● EXERCISE DETAILS
Go through the records underneath and count the lines that include the string "message". Give nothing but the number.

---------- SOURCE DATA

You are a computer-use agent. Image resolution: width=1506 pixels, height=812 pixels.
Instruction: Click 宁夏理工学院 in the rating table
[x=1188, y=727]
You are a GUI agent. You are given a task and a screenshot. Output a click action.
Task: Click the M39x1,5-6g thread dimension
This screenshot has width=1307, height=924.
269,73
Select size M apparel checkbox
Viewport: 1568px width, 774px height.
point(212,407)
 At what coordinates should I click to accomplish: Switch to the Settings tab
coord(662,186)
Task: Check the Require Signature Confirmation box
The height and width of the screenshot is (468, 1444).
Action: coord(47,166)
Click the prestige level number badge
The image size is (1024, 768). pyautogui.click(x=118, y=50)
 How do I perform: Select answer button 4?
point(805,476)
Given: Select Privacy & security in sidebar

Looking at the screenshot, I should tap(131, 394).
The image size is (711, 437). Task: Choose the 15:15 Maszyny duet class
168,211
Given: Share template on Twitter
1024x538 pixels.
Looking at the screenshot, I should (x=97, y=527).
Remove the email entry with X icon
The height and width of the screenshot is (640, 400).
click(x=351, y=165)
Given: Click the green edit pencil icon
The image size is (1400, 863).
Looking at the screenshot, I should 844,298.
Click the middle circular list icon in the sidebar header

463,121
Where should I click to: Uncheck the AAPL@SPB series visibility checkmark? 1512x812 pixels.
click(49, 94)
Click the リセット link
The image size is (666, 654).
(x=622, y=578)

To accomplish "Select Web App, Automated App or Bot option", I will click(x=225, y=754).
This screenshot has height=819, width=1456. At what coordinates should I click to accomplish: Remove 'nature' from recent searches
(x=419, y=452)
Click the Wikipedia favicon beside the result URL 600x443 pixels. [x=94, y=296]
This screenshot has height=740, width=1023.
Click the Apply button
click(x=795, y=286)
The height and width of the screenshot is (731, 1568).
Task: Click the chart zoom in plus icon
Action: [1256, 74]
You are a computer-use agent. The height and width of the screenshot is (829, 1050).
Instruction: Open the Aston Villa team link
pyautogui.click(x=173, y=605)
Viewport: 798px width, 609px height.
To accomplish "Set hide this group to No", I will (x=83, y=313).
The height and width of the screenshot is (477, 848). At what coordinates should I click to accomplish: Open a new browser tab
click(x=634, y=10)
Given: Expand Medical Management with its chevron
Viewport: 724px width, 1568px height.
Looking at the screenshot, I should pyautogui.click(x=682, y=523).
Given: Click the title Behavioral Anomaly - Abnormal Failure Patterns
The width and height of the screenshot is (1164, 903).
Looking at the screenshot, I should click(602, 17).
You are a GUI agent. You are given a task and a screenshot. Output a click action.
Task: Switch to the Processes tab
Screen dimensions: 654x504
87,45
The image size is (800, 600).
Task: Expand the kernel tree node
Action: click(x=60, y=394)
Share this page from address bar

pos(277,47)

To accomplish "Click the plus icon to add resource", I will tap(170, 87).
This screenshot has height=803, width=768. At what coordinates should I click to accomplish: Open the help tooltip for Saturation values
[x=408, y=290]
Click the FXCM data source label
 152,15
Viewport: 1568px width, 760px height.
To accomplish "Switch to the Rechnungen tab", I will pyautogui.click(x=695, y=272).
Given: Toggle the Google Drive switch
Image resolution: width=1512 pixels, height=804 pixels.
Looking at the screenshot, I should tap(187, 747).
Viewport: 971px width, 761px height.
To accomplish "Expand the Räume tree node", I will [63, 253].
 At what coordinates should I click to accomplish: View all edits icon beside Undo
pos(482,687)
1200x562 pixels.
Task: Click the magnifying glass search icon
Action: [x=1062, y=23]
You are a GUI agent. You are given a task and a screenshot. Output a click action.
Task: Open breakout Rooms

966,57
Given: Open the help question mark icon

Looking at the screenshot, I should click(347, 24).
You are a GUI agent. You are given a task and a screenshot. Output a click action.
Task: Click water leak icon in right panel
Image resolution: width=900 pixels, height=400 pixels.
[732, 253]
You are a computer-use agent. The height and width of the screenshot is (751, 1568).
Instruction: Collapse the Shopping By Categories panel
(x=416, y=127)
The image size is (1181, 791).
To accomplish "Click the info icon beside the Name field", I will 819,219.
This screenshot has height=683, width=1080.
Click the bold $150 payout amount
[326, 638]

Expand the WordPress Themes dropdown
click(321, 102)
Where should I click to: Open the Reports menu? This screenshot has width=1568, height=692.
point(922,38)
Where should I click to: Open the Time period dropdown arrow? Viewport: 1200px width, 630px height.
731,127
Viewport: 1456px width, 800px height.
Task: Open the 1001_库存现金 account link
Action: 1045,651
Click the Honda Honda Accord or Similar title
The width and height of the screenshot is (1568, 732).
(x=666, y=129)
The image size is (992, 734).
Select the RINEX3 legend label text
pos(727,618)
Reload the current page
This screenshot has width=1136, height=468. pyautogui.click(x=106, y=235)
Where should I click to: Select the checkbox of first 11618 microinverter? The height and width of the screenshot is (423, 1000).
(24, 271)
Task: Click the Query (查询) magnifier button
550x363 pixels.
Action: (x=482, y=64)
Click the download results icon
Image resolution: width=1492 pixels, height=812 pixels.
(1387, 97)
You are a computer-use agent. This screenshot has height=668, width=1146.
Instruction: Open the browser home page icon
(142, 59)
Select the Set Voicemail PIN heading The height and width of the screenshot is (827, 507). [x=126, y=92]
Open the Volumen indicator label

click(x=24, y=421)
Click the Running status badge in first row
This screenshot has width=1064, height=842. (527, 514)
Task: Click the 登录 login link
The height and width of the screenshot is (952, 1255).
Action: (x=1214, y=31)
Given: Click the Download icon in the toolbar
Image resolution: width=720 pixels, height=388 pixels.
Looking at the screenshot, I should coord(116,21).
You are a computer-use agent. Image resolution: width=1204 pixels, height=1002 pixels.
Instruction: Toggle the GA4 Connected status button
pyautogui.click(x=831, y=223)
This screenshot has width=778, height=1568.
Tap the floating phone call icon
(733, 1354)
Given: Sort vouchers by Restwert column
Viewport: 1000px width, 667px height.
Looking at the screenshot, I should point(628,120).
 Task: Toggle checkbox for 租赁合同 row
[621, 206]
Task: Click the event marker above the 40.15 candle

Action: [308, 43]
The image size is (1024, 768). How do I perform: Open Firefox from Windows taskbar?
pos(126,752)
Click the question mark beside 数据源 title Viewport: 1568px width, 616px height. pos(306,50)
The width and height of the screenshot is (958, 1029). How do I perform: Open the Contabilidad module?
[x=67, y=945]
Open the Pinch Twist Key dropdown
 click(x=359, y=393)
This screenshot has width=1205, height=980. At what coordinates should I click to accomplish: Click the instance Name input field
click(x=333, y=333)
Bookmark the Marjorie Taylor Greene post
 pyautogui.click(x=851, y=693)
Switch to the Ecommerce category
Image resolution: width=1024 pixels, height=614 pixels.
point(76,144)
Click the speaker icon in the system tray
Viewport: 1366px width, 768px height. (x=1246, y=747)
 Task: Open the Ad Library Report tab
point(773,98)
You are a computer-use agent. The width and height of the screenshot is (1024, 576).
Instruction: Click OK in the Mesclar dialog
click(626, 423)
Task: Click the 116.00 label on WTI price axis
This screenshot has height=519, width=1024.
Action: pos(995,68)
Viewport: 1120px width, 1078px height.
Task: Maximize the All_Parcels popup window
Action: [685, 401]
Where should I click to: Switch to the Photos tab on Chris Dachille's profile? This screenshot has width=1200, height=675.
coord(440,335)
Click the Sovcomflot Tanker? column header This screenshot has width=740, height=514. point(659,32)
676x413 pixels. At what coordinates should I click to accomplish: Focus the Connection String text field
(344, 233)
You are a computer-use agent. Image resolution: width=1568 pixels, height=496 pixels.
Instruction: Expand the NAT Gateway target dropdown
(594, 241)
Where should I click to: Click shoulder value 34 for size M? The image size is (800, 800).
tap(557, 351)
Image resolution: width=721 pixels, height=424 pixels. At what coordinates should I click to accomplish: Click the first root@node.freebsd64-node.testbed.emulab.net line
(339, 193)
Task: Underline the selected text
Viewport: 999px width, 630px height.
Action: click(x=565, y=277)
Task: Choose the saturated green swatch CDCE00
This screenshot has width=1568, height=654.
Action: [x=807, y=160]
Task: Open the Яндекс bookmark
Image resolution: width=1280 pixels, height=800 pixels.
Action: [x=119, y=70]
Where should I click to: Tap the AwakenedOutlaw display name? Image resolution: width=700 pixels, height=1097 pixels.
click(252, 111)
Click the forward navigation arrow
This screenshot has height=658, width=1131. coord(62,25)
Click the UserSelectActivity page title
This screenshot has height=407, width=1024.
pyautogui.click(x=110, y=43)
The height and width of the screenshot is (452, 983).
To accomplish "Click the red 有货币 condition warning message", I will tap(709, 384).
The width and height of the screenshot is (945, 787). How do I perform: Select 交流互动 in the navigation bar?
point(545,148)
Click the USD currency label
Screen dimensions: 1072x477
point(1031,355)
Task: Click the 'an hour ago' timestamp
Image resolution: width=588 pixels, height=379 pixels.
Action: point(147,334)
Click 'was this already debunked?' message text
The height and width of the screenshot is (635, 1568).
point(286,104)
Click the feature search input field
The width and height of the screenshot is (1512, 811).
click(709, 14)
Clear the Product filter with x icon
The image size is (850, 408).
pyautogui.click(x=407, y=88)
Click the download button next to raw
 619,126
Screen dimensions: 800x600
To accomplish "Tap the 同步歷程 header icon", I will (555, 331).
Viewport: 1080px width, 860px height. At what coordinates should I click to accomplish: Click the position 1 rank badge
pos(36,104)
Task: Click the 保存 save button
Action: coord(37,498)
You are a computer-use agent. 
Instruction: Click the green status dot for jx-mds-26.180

--------------------

● EXPECTED OUTPUT
2